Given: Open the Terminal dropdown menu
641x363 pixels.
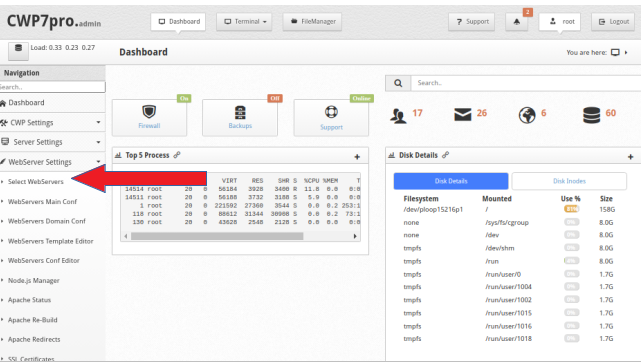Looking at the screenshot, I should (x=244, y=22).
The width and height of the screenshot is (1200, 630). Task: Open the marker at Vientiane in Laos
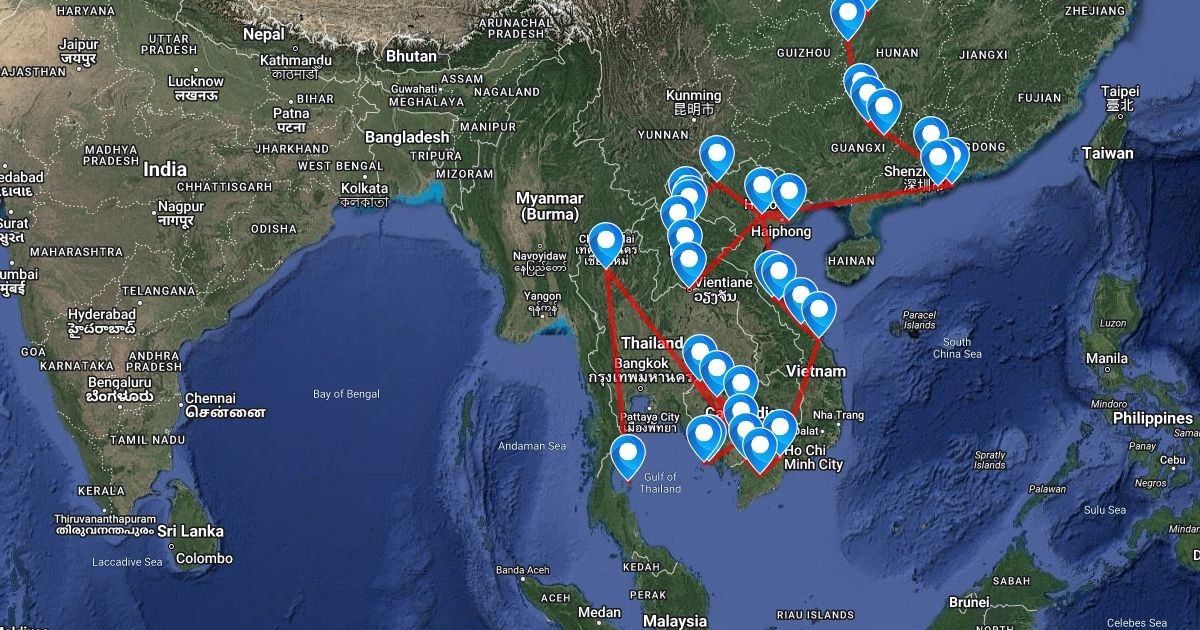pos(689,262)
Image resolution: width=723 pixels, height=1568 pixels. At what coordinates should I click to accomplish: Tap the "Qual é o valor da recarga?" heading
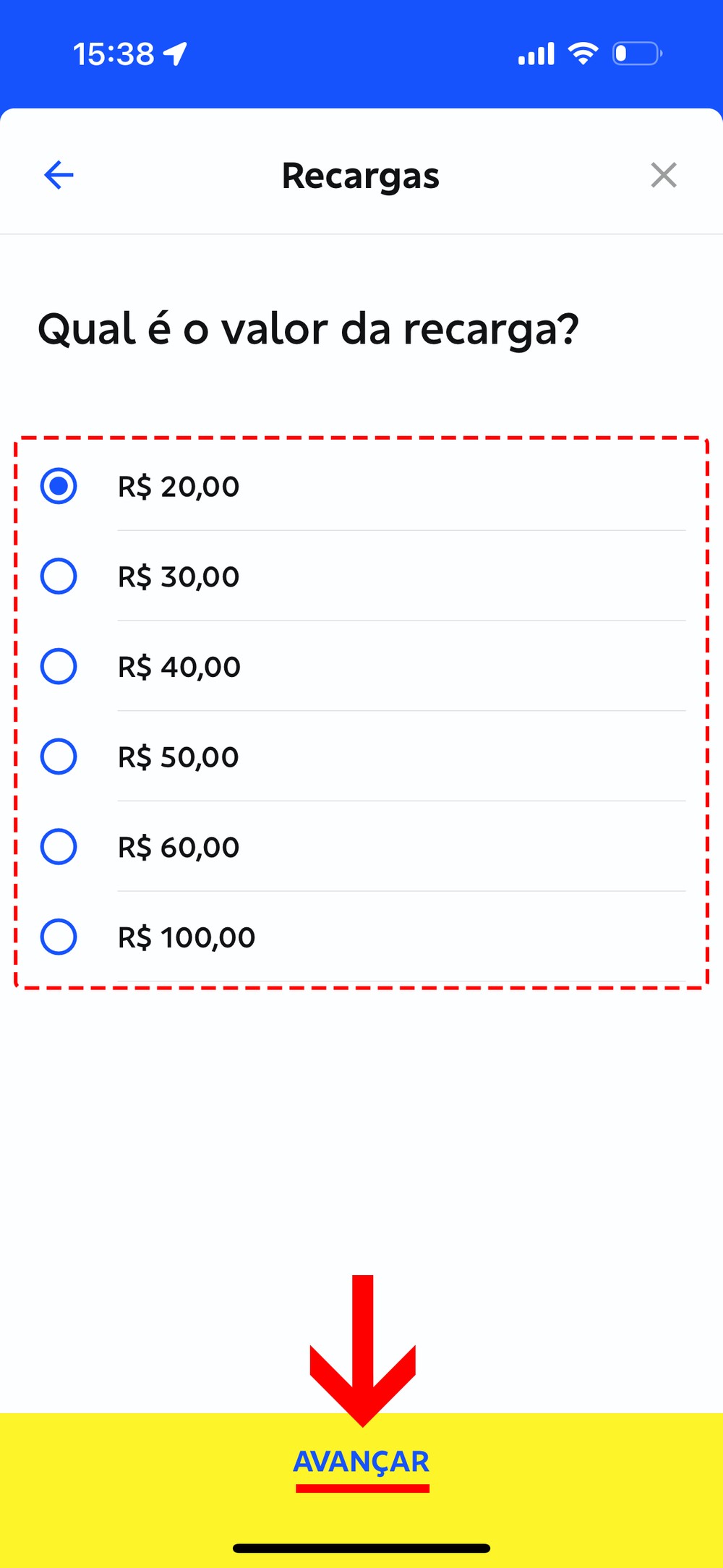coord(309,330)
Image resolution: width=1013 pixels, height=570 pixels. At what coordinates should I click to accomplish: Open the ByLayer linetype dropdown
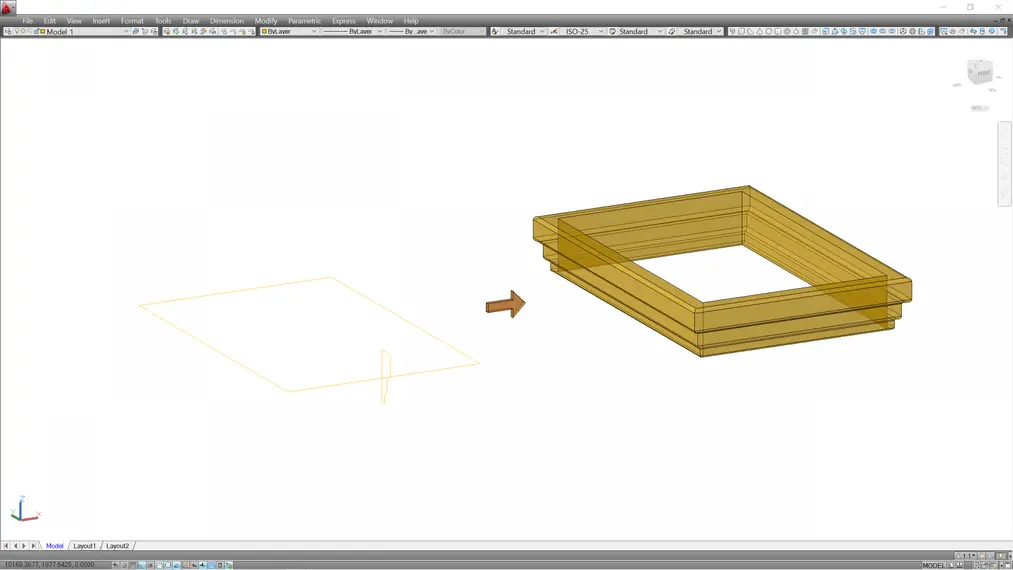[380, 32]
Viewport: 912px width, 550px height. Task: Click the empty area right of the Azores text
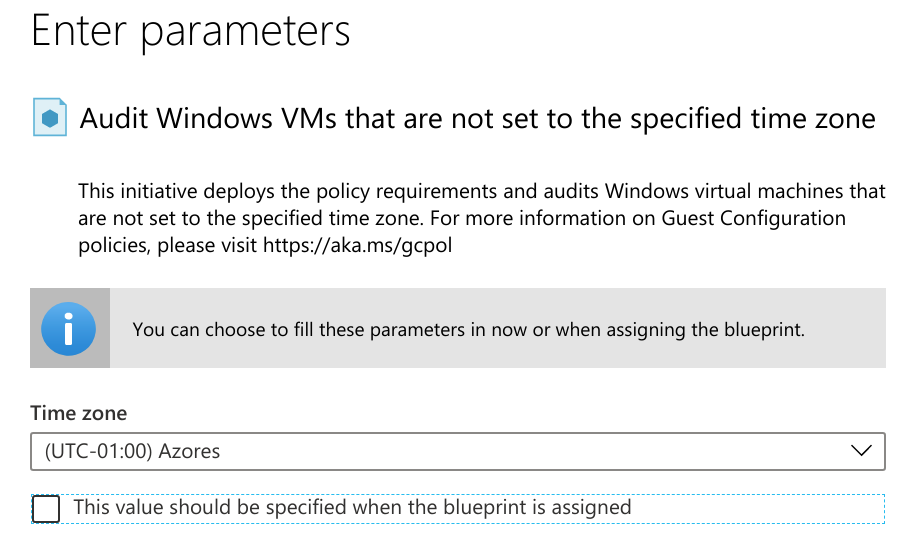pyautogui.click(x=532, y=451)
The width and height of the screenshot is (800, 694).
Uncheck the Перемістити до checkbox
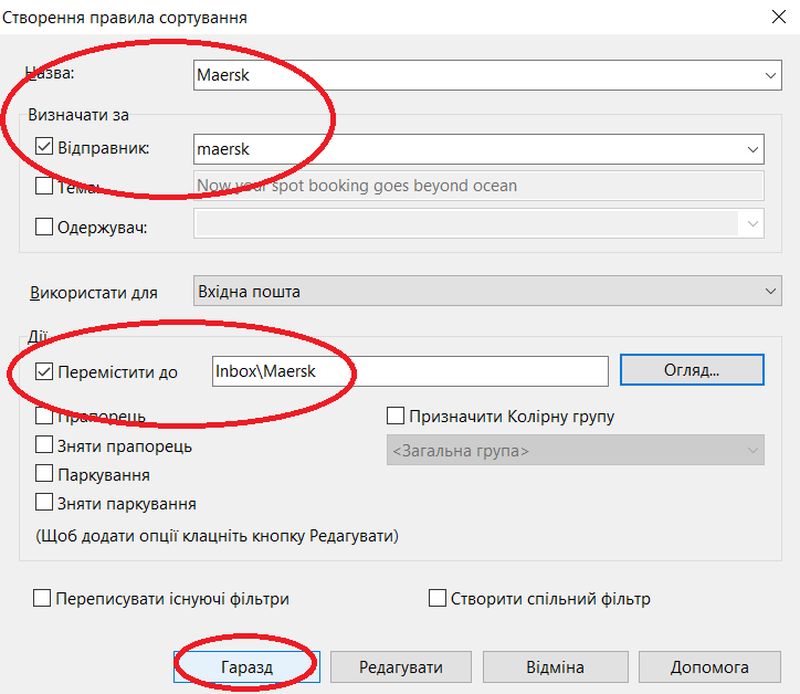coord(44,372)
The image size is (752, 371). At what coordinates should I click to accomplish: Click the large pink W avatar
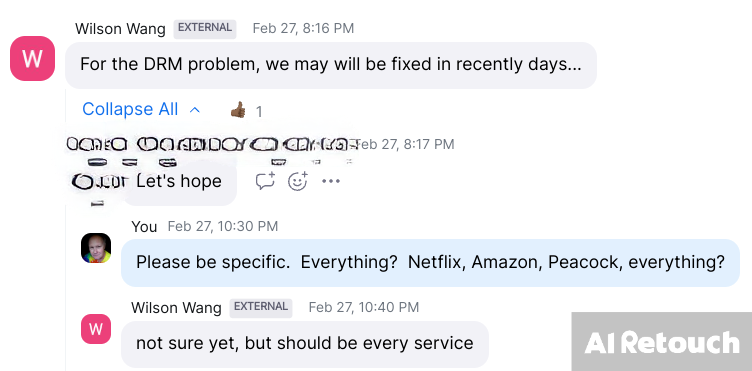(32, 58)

▸ **PROBLEM TO SOLVE**
In the records above, find the line containing "The image size" and restate it and every line after it word for word, all pictures excluded.

▸ **SOLVED EXERCISE**
The image size is (752, 371). At what coordinates should I click to accomplish: Click the large pink W avatar
(32, 58)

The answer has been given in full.